The strategy is flawed, and the smaller shale operators are hitting the decks like ninepins, leaving a trail of debt, and the bigger players increasing debt which is the reason for NIRP and ZIRP, but even that can't keep it going for long.

It amazes me that some comment about true price of oil should be $20bbl...as its completely ridiculous if it costs $70 to extract it, let alone service artificially low interest rate debt

PleasedToMeatYou's picture

Excellent post. 

And, we don't get enough of this plain-as-day observation around here: "...it was aimed at Russia to prevent Putin pumping more and more into its armed forces where the Russian economy is so dependent on oil,... "
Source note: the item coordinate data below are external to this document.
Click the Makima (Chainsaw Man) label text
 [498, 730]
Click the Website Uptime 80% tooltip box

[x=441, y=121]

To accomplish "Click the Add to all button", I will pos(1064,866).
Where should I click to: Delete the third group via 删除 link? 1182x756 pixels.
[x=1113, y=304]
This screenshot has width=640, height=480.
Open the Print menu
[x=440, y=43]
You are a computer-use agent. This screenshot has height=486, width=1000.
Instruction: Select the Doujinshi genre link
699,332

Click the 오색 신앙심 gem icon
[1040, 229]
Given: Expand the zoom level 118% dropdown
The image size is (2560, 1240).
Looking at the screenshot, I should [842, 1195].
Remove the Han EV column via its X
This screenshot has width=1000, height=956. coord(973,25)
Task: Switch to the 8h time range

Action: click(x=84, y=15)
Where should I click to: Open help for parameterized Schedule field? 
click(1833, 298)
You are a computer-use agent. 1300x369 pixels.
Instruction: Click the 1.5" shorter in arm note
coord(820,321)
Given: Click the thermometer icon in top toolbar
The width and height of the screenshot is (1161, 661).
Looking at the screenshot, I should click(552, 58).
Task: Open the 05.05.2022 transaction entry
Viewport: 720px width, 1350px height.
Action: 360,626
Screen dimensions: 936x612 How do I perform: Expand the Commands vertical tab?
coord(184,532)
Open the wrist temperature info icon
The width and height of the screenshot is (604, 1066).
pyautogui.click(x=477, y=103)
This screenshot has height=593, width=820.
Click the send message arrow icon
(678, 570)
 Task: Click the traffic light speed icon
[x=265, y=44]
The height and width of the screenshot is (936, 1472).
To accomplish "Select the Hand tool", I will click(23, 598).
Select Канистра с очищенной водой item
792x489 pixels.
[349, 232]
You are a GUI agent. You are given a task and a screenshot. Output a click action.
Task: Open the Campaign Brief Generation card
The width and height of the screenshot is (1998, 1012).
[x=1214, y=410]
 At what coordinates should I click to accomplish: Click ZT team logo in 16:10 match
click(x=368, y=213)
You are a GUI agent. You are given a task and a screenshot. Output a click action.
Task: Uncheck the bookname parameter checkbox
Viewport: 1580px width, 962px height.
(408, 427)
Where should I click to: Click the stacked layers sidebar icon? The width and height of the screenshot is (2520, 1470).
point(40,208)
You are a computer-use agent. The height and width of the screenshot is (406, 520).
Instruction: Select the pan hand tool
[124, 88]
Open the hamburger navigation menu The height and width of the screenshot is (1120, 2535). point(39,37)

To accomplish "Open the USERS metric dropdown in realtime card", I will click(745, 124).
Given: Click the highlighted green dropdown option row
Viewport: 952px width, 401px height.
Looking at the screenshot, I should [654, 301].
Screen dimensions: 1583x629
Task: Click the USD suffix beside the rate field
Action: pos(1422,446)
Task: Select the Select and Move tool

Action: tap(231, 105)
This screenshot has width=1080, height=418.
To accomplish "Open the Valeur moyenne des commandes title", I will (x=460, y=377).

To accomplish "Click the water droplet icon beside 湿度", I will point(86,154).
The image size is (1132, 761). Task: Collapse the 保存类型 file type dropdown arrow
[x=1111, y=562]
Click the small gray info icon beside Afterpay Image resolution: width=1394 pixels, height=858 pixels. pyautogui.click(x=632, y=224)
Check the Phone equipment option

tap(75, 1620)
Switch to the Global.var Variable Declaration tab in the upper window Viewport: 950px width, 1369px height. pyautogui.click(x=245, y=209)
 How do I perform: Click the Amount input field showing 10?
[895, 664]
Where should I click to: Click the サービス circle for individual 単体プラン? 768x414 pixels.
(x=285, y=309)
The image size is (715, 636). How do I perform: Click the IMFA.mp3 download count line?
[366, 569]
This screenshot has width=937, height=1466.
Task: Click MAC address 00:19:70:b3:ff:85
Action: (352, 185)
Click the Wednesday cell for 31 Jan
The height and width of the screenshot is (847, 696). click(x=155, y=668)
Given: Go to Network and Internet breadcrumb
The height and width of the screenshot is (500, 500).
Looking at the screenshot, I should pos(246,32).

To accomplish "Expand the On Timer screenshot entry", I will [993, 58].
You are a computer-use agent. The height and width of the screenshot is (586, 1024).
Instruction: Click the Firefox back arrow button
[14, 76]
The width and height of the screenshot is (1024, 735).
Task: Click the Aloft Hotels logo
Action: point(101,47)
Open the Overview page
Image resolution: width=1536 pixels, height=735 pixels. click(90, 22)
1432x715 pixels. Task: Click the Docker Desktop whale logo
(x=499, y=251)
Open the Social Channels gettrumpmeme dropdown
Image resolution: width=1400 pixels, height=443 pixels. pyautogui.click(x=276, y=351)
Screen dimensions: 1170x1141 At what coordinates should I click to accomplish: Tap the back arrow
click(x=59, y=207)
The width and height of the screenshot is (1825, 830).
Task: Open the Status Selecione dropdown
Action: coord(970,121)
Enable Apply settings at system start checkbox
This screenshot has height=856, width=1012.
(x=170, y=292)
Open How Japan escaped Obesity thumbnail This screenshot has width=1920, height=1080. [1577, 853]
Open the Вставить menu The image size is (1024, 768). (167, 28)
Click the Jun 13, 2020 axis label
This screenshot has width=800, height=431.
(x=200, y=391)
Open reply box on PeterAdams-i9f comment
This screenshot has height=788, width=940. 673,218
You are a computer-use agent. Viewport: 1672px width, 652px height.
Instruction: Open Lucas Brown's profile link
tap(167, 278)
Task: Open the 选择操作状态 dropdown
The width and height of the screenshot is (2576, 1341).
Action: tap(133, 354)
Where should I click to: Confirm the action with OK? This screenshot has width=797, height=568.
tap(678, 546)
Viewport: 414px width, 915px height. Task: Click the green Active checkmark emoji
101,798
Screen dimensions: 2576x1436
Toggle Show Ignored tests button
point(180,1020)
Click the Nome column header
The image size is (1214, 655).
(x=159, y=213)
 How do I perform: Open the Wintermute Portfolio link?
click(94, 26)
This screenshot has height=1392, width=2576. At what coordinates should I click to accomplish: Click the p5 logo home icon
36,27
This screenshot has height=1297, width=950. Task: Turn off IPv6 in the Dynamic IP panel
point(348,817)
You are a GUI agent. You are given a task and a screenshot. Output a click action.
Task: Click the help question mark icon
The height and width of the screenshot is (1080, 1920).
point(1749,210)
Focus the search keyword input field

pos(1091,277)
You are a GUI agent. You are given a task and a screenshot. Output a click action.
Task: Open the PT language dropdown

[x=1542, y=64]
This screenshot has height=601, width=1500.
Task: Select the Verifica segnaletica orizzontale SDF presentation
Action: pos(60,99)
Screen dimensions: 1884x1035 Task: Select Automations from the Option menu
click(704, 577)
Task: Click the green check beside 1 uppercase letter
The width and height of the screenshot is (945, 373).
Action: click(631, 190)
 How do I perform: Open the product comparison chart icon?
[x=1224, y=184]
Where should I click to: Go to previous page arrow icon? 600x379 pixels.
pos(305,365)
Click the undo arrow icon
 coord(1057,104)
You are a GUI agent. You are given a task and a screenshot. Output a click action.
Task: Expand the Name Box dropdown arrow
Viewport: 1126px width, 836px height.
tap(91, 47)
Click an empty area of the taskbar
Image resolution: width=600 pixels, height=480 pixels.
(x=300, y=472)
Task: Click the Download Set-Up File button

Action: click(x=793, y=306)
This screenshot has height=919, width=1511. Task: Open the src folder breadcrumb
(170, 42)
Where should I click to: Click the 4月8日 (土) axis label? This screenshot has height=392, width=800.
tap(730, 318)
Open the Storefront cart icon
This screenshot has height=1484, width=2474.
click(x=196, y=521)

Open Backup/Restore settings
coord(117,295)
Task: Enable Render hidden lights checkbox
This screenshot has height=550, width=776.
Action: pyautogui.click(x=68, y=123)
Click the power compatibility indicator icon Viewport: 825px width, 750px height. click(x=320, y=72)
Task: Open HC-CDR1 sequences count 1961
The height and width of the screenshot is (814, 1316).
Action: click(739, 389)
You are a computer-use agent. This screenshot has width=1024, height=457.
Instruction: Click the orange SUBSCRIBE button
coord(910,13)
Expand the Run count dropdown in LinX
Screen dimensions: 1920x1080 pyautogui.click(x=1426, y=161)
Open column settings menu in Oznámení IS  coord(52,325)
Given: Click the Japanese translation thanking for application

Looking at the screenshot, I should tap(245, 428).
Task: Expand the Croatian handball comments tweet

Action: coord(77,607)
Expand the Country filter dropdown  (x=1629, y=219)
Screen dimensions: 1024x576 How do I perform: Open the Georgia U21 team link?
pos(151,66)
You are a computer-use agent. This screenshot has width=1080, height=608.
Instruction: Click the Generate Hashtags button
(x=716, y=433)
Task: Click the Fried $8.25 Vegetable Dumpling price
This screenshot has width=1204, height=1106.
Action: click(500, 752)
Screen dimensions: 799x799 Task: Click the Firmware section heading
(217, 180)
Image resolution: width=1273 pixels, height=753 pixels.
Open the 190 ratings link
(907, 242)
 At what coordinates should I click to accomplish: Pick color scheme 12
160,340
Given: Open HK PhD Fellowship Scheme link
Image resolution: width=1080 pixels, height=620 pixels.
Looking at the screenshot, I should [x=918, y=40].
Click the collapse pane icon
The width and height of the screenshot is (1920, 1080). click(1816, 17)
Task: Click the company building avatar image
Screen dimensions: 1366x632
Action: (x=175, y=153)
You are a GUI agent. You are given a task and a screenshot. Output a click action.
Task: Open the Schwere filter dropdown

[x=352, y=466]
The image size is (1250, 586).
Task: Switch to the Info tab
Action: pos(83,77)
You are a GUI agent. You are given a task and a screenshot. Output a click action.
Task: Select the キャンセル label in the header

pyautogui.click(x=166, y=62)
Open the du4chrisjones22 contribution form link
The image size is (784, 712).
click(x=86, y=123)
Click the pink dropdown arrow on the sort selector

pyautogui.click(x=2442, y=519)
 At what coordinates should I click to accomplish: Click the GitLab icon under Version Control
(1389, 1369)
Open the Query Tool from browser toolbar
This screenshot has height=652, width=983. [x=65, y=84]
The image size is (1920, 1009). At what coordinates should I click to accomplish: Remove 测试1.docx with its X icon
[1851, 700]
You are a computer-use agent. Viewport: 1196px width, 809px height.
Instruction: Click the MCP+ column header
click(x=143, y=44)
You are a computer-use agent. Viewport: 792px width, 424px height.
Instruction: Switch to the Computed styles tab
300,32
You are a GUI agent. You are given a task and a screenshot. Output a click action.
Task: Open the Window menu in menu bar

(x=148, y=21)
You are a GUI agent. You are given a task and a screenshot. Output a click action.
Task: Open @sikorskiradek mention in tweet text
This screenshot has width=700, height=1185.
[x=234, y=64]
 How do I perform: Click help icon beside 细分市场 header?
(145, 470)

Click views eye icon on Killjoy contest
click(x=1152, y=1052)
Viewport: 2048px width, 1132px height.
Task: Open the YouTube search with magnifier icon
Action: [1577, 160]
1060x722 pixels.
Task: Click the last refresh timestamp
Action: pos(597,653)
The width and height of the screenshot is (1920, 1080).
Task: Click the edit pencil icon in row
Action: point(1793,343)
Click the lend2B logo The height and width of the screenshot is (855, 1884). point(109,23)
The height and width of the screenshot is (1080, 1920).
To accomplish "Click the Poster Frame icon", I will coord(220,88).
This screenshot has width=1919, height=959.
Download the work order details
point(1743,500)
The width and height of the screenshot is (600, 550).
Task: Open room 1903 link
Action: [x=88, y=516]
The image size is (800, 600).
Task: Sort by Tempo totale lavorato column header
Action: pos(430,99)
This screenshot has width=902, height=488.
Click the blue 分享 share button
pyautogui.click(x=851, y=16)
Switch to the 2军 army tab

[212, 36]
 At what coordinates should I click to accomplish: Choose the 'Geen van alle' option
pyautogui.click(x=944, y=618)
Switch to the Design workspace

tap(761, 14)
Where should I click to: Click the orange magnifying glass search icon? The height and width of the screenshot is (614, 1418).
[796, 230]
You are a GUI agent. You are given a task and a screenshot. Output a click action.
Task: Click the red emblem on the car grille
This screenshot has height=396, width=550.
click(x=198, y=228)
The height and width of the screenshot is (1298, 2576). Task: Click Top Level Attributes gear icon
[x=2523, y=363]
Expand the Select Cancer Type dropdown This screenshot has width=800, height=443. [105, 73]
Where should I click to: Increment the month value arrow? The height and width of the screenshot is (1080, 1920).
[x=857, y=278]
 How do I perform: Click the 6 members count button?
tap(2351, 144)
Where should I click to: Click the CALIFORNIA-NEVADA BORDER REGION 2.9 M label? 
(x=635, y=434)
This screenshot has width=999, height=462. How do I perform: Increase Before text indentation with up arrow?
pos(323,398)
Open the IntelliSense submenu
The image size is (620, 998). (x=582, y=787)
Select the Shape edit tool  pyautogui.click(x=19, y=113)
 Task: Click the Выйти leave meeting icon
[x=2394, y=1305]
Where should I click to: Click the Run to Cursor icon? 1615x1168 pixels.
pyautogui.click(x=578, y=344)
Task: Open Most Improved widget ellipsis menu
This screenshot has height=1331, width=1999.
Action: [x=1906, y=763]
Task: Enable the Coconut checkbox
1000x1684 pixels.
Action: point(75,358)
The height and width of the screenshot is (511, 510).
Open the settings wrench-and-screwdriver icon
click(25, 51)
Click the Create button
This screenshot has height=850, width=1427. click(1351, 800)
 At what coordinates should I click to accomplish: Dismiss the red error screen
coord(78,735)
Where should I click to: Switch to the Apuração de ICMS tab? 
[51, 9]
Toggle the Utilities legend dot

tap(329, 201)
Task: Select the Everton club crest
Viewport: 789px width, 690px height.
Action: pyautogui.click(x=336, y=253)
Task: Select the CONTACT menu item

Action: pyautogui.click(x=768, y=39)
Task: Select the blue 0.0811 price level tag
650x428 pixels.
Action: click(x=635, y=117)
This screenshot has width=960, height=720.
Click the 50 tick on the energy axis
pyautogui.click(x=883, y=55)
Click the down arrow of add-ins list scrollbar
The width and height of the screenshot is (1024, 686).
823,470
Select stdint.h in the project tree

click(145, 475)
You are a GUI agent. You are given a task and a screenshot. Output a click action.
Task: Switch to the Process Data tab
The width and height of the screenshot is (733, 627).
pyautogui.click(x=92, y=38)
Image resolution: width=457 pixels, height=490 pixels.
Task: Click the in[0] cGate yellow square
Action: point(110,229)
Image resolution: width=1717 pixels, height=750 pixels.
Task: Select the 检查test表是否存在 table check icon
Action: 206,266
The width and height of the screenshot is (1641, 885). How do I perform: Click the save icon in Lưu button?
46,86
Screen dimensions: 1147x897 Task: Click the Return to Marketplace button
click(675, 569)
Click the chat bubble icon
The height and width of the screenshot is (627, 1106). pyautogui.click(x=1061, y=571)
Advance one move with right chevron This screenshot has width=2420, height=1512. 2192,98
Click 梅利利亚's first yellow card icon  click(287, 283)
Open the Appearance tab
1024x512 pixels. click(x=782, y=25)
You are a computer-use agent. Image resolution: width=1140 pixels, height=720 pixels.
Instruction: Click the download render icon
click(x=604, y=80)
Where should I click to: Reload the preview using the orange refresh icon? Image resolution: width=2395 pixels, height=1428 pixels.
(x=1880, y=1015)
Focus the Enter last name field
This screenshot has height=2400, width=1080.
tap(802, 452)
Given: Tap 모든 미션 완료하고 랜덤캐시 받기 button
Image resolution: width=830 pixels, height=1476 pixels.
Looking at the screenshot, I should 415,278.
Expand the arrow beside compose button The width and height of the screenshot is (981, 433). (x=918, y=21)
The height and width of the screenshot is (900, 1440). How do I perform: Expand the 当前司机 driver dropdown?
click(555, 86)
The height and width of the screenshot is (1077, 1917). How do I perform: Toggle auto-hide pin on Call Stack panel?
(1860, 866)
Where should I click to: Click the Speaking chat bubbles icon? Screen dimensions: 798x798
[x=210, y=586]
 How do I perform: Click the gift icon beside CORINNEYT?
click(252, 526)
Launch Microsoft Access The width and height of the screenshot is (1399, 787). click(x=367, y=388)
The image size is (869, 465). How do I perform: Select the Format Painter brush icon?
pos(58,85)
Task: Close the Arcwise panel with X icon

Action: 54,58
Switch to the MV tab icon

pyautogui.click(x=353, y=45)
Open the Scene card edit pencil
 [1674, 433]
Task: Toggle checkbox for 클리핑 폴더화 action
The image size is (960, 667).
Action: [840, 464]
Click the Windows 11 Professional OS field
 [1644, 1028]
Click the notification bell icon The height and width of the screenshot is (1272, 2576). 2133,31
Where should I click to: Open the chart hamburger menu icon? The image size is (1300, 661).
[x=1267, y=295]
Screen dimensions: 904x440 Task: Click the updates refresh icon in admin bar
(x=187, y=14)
MASTER OF UNIVERSE's picture

0il will implode to at least $20 per barrel and likely more. Clearly, it was oversold by everyone with a loan from TBTF. Here we are in 2016 and BIG Oil is still overcharging in a down market where supply outstrips demand for the foreseeable future. My estimation is that BIG Oil should have gone to $0.80 per liter at the pumps since 08. They only started lowering pump prices about a year ago which makes them approximately seven years off-the-mark IMHO. Frankly, it pleases me to see every business in North America going headlong into bankruptcy all at the same time due to the amassed ignorance of tertiary education and that bastion of stupidity we all refer to as 'Economics'. The Ivory Tower has never had more egg on it's face in history given that they only divested themselves from oil investments en masse about two years ago. In brief, BIG Oil has been crashing since 08 and it will continue to crash until GS has bought up every bit of storage, and facilities, that are in existence.